С.Г. Сычева
ВЯЧЕСЛАВ ИВАНОВ О НЕМЕЦКИХ РОМАНТИКАХ
Анализируется интерпретация В.И. Ивановым творчества И. Гете, Ф. Шиллера и Новалиса. Русским поэтом исследованы творческий путь Гете, «Страдания юного Вертера», основной смысл «Фауста». Рассматривается представление В. Иванова о дружбе Гете и Шиллера, о споре двух поэтов по проблеме символа. Показано, что для Иванова Шиллер - поэт дионисийской стихии. Исследовано творчество Новалиса в переложении Иванова. Новалис понимается Ивановым как ведущий теоретик романтизма. Предшественниками Новалиса Иванов называет Гете и Фихте. От Гете Новалис воспринял идею Вечной Женственности, от Фихте - представление о животворящей силе, воссоздающей собой Вселенную. Анализ текстов Иванова о романтиках очень важен для понимания русского символизма, предтечей которого он считал немецкий романтизм.
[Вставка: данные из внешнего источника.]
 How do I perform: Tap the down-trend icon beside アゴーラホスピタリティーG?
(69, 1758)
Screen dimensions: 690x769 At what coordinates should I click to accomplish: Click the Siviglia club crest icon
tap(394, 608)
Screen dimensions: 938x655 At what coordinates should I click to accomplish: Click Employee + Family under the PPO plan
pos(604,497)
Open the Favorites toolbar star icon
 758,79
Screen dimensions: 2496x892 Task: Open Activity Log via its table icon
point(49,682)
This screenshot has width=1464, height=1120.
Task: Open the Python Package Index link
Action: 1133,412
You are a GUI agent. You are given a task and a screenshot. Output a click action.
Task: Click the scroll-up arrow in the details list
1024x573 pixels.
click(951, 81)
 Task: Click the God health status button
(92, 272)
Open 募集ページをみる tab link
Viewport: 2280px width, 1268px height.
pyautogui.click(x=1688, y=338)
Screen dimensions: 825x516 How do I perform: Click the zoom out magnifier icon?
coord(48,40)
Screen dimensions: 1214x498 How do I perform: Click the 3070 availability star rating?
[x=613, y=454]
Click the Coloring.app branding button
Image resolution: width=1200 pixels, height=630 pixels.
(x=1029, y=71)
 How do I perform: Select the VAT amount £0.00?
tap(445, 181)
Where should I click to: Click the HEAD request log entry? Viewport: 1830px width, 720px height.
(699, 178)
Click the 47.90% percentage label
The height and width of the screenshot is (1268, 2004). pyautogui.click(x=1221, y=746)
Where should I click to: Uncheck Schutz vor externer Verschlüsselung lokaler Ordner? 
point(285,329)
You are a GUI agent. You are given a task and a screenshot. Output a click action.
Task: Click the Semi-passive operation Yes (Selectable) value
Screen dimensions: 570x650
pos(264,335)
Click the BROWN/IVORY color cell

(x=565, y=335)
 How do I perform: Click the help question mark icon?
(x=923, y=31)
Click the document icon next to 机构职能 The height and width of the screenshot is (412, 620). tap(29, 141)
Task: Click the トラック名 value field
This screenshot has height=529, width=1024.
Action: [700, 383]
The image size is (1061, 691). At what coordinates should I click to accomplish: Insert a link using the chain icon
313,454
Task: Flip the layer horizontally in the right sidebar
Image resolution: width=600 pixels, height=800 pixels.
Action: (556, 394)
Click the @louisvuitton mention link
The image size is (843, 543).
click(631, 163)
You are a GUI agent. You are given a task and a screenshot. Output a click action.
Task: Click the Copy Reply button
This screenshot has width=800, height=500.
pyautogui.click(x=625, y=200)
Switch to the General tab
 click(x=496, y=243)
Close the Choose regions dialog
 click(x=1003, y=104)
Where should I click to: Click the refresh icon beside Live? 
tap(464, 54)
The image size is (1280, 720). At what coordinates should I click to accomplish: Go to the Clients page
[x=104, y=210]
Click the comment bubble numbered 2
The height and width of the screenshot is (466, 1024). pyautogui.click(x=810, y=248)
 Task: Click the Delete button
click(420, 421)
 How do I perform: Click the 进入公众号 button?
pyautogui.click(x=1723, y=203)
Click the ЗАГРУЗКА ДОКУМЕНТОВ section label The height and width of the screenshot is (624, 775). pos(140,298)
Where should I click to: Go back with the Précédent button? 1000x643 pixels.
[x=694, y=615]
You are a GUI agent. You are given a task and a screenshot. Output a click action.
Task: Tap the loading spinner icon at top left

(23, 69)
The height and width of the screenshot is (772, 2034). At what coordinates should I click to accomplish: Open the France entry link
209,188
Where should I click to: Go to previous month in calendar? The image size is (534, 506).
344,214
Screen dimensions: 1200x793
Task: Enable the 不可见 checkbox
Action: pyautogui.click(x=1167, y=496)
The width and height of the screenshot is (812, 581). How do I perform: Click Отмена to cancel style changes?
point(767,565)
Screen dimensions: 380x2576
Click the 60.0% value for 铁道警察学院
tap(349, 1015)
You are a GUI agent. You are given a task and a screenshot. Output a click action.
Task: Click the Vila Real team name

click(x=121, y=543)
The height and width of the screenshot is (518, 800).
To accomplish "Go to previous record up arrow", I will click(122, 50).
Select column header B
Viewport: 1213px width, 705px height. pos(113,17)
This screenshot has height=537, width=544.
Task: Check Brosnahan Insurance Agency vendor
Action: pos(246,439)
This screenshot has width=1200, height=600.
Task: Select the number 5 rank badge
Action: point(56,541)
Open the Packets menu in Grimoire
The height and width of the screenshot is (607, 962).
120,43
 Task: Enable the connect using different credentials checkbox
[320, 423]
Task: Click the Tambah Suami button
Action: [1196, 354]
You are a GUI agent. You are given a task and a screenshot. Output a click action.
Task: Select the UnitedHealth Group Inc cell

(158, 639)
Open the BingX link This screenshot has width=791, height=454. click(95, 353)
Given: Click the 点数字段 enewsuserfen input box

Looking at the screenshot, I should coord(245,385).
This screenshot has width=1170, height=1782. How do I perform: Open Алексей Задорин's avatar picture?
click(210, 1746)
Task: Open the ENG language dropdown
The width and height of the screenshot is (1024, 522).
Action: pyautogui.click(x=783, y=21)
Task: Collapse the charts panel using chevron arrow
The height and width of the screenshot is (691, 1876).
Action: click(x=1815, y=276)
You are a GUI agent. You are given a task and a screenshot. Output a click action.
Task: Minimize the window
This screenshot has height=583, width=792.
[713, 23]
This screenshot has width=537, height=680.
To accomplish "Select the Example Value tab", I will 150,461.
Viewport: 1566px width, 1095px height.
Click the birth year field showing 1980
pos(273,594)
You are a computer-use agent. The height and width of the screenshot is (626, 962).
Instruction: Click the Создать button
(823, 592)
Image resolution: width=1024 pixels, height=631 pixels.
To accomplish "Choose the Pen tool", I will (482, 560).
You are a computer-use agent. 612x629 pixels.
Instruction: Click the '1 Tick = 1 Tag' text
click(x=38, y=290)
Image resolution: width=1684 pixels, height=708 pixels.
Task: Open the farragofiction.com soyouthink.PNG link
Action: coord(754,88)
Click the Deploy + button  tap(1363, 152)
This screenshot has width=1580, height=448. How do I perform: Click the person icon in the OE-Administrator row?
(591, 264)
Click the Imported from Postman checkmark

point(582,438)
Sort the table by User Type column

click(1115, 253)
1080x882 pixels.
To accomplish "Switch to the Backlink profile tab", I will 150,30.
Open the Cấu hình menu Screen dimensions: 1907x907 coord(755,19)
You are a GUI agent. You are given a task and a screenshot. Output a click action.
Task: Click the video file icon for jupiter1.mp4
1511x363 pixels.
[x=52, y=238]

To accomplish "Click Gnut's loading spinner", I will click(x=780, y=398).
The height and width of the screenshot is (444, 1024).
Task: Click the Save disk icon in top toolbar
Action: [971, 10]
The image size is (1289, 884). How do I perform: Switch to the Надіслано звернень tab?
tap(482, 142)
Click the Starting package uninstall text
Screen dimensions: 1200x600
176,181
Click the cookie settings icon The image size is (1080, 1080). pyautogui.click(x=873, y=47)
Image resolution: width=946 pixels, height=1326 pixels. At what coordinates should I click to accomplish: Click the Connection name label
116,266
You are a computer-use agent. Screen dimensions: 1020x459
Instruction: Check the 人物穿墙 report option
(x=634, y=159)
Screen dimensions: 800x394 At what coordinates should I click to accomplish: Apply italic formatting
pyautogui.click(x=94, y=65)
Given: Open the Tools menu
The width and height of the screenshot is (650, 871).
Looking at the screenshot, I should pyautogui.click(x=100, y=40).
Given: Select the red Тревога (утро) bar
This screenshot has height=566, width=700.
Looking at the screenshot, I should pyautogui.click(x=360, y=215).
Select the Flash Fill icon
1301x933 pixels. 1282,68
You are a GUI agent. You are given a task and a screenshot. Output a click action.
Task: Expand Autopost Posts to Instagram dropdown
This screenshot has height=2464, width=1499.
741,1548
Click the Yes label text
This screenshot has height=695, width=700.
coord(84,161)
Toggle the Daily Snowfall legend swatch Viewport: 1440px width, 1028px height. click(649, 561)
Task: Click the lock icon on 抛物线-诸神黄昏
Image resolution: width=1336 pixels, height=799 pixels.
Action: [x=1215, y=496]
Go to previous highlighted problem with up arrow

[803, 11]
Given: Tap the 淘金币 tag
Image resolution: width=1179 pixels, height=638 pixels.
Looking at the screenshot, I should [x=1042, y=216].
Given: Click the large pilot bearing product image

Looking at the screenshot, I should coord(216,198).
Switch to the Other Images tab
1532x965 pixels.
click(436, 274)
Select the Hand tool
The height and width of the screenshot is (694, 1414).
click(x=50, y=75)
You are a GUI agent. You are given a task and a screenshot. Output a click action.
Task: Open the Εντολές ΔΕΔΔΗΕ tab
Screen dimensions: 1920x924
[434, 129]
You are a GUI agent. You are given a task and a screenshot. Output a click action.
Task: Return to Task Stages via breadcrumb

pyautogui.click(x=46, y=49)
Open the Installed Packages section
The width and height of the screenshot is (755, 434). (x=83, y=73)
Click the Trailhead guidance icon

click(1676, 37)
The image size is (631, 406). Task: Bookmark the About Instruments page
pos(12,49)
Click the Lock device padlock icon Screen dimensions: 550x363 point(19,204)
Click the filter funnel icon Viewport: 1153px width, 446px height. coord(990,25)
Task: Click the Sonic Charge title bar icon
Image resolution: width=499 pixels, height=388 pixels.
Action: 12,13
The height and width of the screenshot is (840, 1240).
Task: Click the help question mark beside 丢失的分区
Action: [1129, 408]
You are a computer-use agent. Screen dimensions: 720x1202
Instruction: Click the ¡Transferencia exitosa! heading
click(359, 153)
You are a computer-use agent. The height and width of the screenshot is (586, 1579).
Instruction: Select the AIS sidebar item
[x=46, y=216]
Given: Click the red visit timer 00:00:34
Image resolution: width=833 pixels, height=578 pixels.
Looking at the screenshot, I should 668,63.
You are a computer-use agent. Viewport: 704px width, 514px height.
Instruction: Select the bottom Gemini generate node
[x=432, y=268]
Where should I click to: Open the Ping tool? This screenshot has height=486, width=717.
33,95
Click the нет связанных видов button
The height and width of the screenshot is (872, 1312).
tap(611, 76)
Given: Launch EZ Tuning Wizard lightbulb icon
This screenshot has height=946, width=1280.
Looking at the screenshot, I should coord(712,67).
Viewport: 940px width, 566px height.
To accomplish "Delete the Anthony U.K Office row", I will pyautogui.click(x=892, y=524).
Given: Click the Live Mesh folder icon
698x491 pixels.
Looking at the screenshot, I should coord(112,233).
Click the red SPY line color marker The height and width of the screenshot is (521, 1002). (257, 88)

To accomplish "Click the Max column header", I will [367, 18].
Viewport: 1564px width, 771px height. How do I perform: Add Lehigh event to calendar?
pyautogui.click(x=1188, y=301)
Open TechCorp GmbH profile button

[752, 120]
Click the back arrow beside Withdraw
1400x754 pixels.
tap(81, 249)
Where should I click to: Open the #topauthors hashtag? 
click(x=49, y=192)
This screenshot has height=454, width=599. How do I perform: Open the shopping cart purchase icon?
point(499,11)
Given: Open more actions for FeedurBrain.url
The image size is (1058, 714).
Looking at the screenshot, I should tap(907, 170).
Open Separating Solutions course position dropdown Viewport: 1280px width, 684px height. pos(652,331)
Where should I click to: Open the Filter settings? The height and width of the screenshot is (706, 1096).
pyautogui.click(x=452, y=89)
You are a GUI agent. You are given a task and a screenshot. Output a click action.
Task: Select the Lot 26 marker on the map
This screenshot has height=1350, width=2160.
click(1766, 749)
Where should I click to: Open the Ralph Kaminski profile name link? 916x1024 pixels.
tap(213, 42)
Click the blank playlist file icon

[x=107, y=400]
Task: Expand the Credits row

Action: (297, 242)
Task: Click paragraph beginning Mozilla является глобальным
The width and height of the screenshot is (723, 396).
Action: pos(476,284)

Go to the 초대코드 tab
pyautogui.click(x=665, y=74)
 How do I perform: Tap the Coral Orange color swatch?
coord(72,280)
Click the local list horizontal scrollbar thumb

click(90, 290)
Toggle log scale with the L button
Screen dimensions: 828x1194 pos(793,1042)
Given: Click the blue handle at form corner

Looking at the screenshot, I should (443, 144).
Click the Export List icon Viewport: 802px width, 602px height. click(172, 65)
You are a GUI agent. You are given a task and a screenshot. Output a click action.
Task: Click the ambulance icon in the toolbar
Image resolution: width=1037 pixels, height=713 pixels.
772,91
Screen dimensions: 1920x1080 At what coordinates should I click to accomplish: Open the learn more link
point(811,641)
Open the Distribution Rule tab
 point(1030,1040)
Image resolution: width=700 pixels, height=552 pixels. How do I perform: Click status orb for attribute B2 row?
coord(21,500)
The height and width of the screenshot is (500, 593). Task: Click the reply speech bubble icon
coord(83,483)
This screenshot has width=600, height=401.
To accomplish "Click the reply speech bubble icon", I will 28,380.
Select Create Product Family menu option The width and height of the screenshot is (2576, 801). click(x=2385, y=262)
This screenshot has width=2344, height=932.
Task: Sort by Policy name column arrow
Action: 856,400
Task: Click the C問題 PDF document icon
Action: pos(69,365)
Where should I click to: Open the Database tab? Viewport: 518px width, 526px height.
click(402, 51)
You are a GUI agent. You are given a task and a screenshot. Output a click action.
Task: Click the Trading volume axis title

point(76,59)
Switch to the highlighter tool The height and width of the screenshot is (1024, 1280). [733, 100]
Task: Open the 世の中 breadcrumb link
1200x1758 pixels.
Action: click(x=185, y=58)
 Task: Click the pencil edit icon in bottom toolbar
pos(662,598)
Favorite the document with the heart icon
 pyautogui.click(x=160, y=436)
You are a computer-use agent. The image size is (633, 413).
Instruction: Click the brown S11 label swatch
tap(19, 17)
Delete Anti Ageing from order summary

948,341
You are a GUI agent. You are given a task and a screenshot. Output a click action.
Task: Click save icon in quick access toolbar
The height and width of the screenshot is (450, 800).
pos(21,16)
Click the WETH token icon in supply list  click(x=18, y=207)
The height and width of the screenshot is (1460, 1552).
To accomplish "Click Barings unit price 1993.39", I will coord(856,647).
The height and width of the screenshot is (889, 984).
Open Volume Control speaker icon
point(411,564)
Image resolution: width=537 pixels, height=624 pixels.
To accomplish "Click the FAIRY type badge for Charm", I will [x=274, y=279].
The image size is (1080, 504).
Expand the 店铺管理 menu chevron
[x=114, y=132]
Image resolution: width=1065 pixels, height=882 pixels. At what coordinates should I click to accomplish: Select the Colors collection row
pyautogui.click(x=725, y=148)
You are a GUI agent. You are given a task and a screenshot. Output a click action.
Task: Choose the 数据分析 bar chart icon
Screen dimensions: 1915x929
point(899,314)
Ключевые слова: В. Иванов; И. Гете; Ф. Шиллер; Новалис.
О И. Г ете и Ф. Шиллере
Показывая значение И. Гете для творческой жизни современной ему эпохи, В. И. Иванов подчеркивает символистское миропонимание немецкого поэта. Иванов представляет путь развития словесного искусства на протяжении тысячелетий как путь развития символизма. Одной из самых значимых фигур этого направления Иванов считал Гете. Русский поэт пишет, что принцип символизма, воплощенный в творчестве Г ете, стал актуальным в современную эпоху - к нему возвратилась поэзия последних лет [1. С. 112].
В возрасте двадцати семи лет Гете становится министром и тайным советником у герцога Карла Августа в небольшом герцогстве Веймарском. Иванов называет это квазигосударство «маленькой родиной» Гете, в которой, как в капле воды, отражалась социально-политическая жизнь больших государств XVIII в. с ее бюрократической системой и даже армией из пятисот человек. Иванов полагает, что это была идеальная среда для занятий творчеством Гете.
Создание «Страданий юного Вертера» [2] падает на период 70-х г. XVIII в. То была пора «бури и натиска», пора культурного кризиса. Влияние романа Гете было столь сильно, что даже Наполеон возил его с собой в своих военных походах и восхищался им. Бунтарь, воин, гениальный политик, как ни парадоксально, восхищался романом.
Известно, что была и иная реакция на книгу: некоторые молодые люди так увлекались фабулой, что следовали по пути Вертера. Как пишет Иванов, «эпоха Вертера ставила личности вопрос: “быть или не быть”» [1. С. 116], и человек должен был сделать выбор: либо бунт, либо пассивная покорность.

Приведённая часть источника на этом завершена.